Top of Dataset content

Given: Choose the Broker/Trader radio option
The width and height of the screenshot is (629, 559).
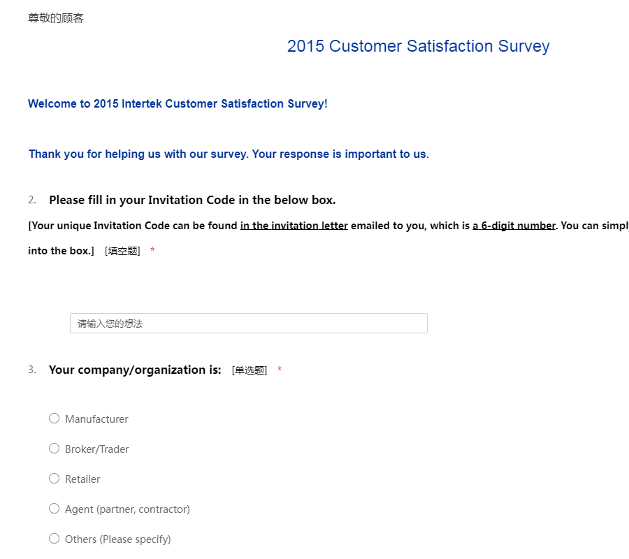Looking at the screenshot, I should tap(54, 449).
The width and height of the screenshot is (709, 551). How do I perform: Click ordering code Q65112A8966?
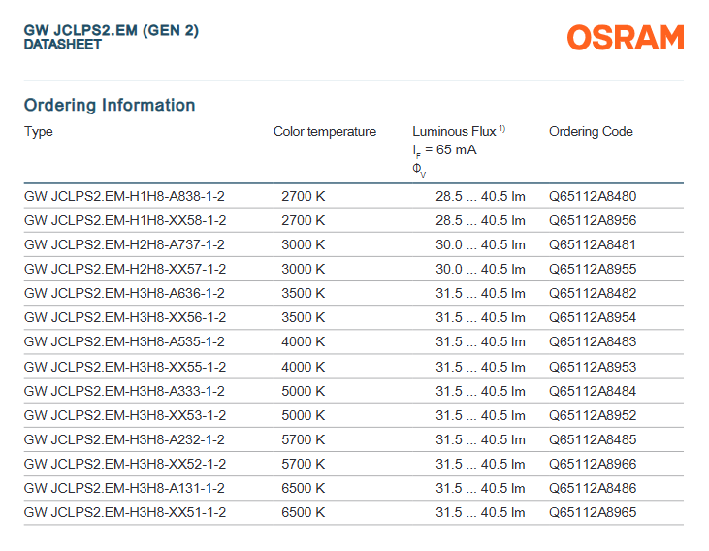point(593,463)
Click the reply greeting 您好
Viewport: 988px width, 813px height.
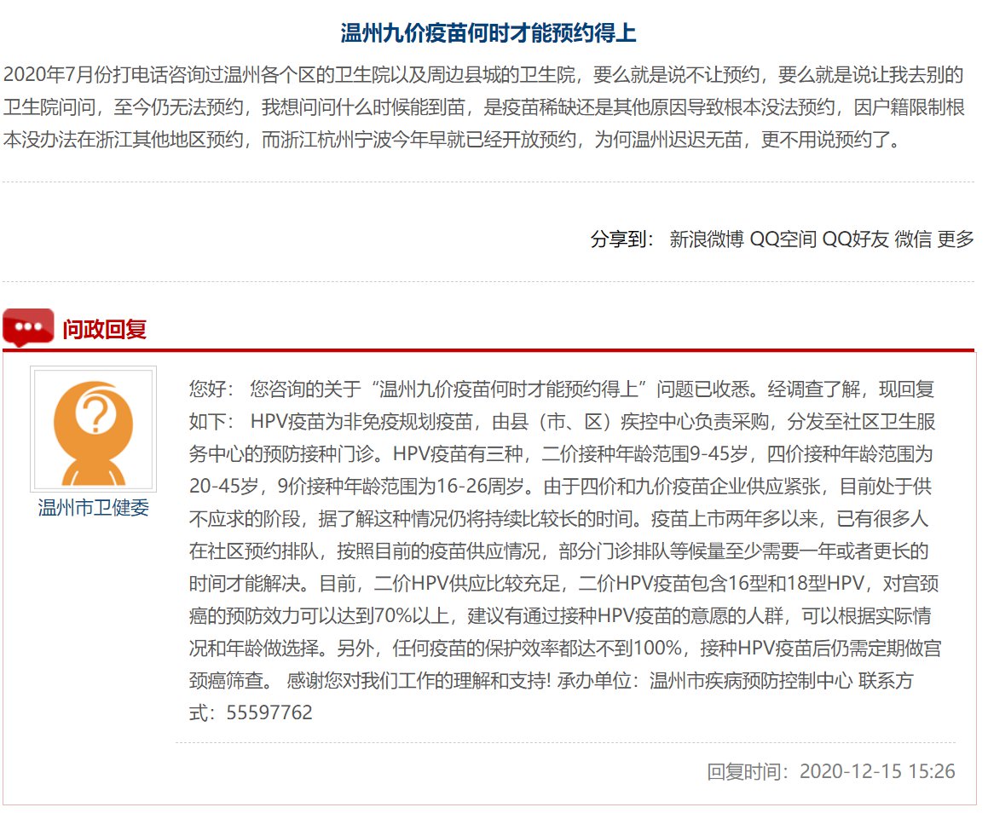(x=209, y=389)
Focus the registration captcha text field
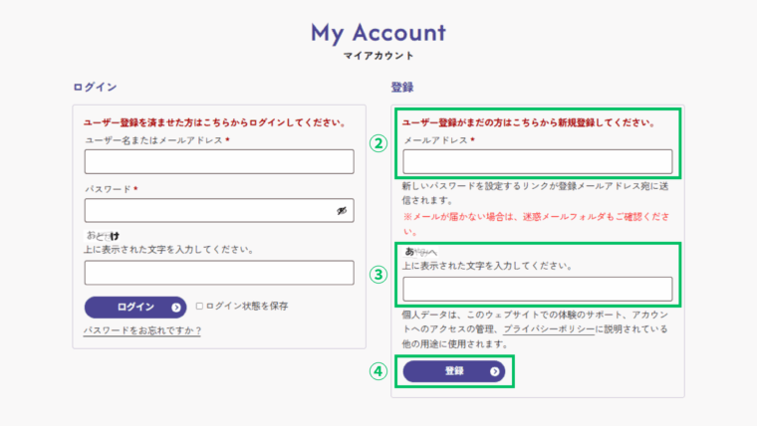 537,289
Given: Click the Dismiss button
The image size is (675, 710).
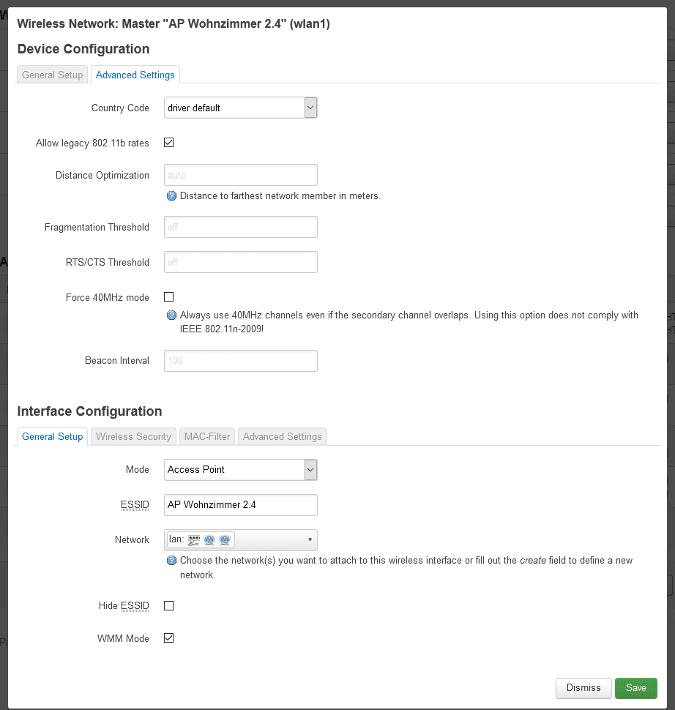Looking at the screenshot, I should click(x=583, y=688).
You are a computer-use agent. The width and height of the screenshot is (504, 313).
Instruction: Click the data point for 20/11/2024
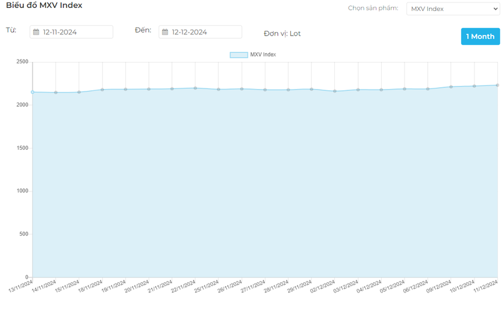click(149, 89)
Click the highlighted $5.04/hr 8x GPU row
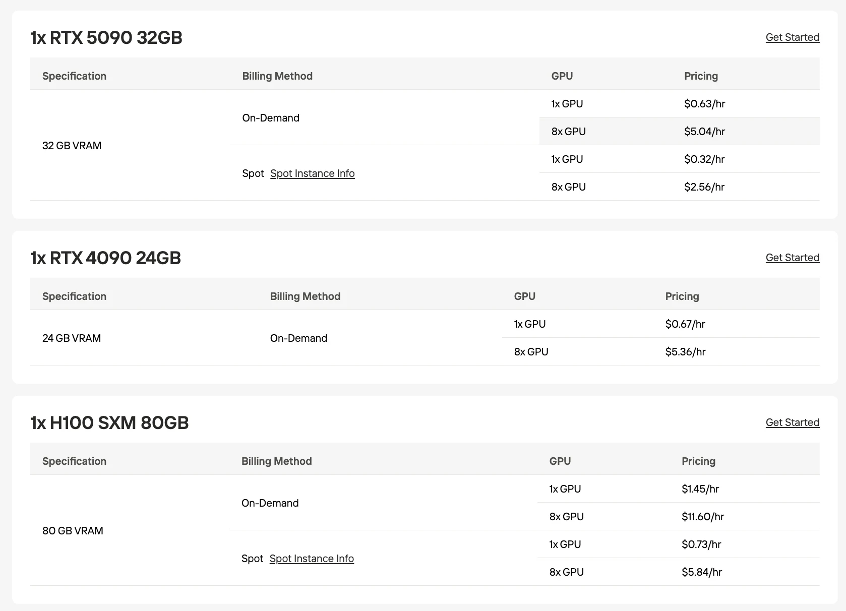Screen dimensions: 846x611 coord(679,132)
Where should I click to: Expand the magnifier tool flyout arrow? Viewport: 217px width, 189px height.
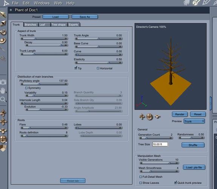(x=6, y=101)
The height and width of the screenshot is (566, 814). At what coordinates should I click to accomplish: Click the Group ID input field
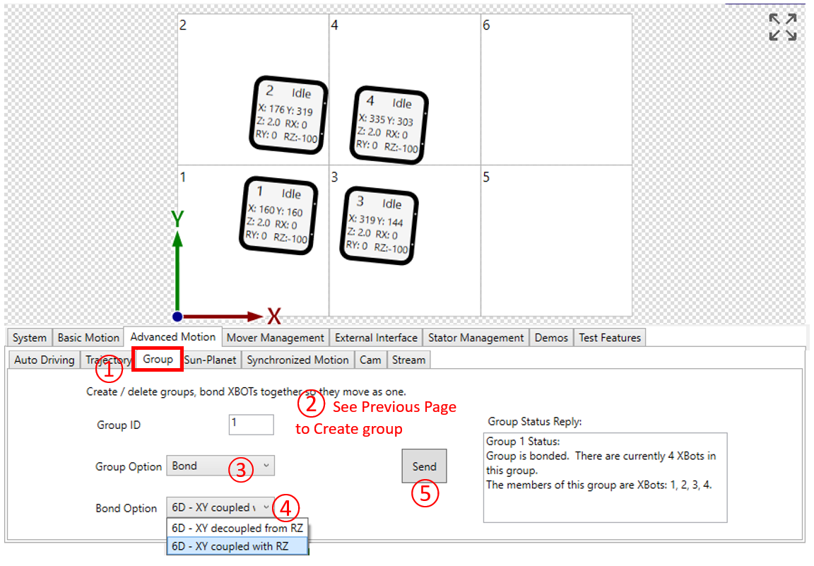(x=251, y=425)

Bottom of Dataset content

Print out the entries once more, unchanged. No pictures.

# Answer area
Given: Choose the Broker/Trader radio option
The width and height of the screenshot is (629, 559).
Looking at the screenshot, I should tap(54, 449).
The width and height of the screenshot is (709, 551). How do I perform: Click ordering code Q65112A8966?
point(593,463)
Click the reply greeting 您好
Viewport: 988px width, 813px height.
(x=209, y=389)
Focus the registration captcha text field
 537,289
Given: Click the Dismiss button
The image size is (675, 710).
Looking at the screenshot, I should click(x=583, y=688).
You are a computer-use agent. The width and height of the screenshot is (504, 313).
Instruction: Click the data point for 20/11/2024
click(149, 89)
Click the highlighted $5.04/hr 8x GPU row
Screen dimensions: 846x611 coord(679,132)
Where should I click to: Expand the magnifier tool flyout arrow? Viewport: 217px width, 189px height.
(x=6, y=101)
The height and width of the screenshot is (566, 814). At what coordinates should I click to accomplish: Click the Group ID input field
(x=251, y=425)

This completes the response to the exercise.